Uma observação final. Note-se, no art. 6º da LEP (antiga redação), um “detalhe” importante: a C.T.C. era incumbida da função de propor as progressões! Conclui-se que a C.T.C., diversamente da equipe de perícia (exame criminológico), podia (e até devia) tomar a iniciativa nos procedimentos de progressão de pena, ao constatar a conveniência da mesma. Se isto de fato ocorresse, teríamos uma execução de pena realmente dinâmica e humana, quem sabe até em prol da própria paz na população carcerária, que veria o Estado atento aos seus direitos e interesses. E o maior interesse do preso (arriscaríamos a dizer que até mesmo antes de sua saúde) é este: reconquista gradativa de parcelas de sua liberdade, a qual lhe deveria ser concedida o mais prontamente possível, a partir da constatação de seu direito e seus méritos. Estamos aqui longe, muito longe do tradicionalmente temido exame criminológico. Caso já tivesse sido introduzida, para valer, toda esta dinâmica das C.T.Cs. na execução da pena privativa de liberdade, com seu consequente parecer, arriscamo-nos a dizer que as facções criminosas, se surgissem, talvez não tivessem conquistado tanta força junto à população carcerária. Neste aspecto, as modificações trazidas pela Lei 10.792/03 representaram um retrocesso, pois se os laudos eram ruins, como muitos apontavam, o correto seria buscar seu aprimoramento, não suprimi-los. O resultado é que temos hoje benefícios prisionais lastreados em mero atestado de boa conduta fornecido pelo diretor do presídio. Será esse o avanço que os detratores dos laudos técnicos queriam? Por outro lado, de nada adiantará modificar novamente a lei para restaurar a importância dos pareceres – como agora se defende – se os estabelecimentos prisionais não possuírem C.T.C. com infraestrutura adequada para sua elaboração.

NOTAS

(1) Sobre exame criminológico enquanto perícia e sobre perícia, ver Moraes Pitombo, S. M. de., Ainda o exame criminológico, Jornal do Advogado, ano XII, n. 122, São Paulo, julho de 1985.
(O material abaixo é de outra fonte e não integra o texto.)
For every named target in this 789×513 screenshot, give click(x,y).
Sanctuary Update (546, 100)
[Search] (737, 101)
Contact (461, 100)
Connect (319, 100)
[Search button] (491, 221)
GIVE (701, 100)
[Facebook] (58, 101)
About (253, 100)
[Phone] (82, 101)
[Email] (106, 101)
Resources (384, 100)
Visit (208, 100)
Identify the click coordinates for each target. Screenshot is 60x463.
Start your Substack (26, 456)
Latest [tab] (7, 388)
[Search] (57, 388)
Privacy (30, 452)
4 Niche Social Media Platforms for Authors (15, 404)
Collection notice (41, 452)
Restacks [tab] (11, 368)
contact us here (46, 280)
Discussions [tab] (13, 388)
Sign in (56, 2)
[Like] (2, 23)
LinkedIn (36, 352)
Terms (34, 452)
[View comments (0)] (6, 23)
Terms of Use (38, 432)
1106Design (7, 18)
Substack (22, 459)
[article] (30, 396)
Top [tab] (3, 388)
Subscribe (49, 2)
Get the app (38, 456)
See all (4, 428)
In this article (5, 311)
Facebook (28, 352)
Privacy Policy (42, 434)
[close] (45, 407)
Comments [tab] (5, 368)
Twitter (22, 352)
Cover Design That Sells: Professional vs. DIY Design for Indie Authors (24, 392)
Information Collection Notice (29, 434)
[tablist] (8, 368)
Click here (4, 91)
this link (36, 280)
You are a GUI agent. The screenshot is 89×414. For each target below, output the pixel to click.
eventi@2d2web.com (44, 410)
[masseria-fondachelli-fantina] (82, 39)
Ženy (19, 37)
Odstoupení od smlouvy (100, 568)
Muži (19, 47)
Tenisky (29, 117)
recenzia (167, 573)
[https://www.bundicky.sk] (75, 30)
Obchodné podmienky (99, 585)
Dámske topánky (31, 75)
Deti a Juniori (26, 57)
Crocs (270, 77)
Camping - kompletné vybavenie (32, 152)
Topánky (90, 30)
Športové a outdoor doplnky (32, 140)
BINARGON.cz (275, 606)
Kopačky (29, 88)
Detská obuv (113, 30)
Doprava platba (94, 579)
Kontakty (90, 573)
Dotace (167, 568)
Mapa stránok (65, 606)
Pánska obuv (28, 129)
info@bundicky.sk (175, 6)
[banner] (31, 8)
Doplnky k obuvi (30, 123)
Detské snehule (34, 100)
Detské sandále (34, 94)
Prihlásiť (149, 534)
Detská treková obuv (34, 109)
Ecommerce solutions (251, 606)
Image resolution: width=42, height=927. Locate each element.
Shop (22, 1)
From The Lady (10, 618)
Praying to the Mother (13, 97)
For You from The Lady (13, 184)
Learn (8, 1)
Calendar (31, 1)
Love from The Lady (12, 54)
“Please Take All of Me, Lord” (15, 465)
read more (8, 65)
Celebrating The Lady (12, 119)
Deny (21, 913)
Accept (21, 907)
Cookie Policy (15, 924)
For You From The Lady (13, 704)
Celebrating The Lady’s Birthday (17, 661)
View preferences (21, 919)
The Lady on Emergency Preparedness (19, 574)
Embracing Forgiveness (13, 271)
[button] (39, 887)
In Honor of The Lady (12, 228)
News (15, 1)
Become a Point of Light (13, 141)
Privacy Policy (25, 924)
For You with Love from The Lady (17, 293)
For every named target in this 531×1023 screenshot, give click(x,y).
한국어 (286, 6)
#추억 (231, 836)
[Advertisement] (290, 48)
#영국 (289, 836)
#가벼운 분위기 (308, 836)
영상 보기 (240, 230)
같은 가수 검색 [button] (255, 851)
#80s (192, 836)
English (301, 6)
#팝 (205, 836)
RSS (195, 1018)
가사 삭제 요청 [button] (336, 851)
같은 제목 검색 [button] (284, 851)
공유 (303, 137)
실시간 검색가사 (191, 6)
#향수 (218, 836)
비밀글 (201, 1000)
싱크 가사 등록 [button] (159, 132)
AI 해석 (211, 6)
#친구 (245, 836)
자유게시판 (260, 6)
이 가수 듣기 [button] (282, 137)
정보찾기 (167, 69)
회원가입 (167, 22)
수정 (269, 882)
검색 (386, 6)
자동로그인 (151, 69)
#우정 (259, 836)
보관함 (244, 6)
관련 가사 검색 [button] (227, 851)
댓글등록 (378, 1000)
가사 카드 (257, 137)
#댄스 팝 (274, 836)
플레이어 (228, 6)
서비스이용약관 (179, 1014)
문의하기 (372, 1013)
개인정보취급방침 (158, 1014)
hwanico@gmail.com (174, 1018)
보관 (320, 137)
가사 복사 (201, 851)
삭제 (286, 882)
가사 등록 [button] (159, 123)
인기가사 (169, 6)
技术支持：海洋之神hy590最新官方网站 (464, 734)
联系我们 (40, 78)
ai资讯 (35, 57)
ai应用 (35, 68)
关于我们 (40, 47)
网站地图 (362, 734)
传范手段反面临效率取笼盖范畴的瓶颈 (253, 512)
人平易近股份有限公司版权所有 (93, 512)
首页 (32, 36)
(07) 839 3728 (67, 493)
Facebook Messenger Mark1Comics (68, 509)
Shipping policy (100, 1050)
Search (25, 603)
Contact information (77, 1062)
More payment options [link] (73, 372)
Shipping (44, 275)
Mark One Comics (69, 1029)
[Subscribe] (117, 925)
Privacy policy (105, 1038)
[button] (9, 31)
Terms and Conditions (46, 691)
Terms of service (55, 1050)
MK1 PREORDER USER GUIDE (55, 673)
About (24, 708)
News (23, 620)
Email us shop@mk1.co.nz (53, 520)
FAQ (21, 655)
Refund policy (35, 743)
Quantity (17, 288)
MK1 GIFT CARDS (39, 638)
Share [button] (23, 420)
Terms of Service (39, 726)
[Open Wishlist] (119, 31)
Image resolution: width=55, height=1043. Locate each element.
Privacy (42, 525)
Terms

(2) Sobre a natureza do parecer de C.T.C. ver Sá, Alvino A., Criminologia Clínica e psicologia criminal, São Paulo, Editora Revista dos Tribunais, 1987, cap. 8.

(3) Um dos autores do presente artigo, Alvino A. de Sá, tendo atuado muito tempo como perito em exames criminológicos, é testemunha disso.

(4) Cf. NUCCI, Guilherme de Souza. Leis penais e processuais penais comentadas. 3ª ed. rev., atual e ampl. São Paulo : Editora Revista dos Tribunais, 2008. p. 410.

(5) op. cit. p. 410. Embora a Lei 10.792/03 tenha restringido sobremaneira a importância das C.T.C. e pretendido abolir o exame criminológico, a jurisprudência chegou a uma solução intermediária: embora o exame não seja obrigatório para a progressão de regime, o magistrado pode solicitá-lo quando entender necessário, desde que o pedido seja devidamente fundamentado.

(6) Das penas e seus critérios de aplicação. Porto Alegre : Livraria do Advogado, 2000. p. 63.

Alvino Augusto de Sá
Doutor em Psicologia Clínica,
Professor de Criminologia (Clínica) na Faculdade de Direito da USP

Jamil Chaim Alves
Mestre em Direito Penal e Membro do Núcleo de Estudos e Pesquisas de Ciências Criminais da PUC/SP. Juiz substituto em SP.

SÁ, Alvino Augusto de. ALVES, Jamil Chaim. Dos pareceres da comissão técnica de classificação na individualização executória da pena: uma revisão interdisciplinar. Boletim IBCCRIM : São Paulo, ano 17, n. 201, p. 7-9, ago. 2009.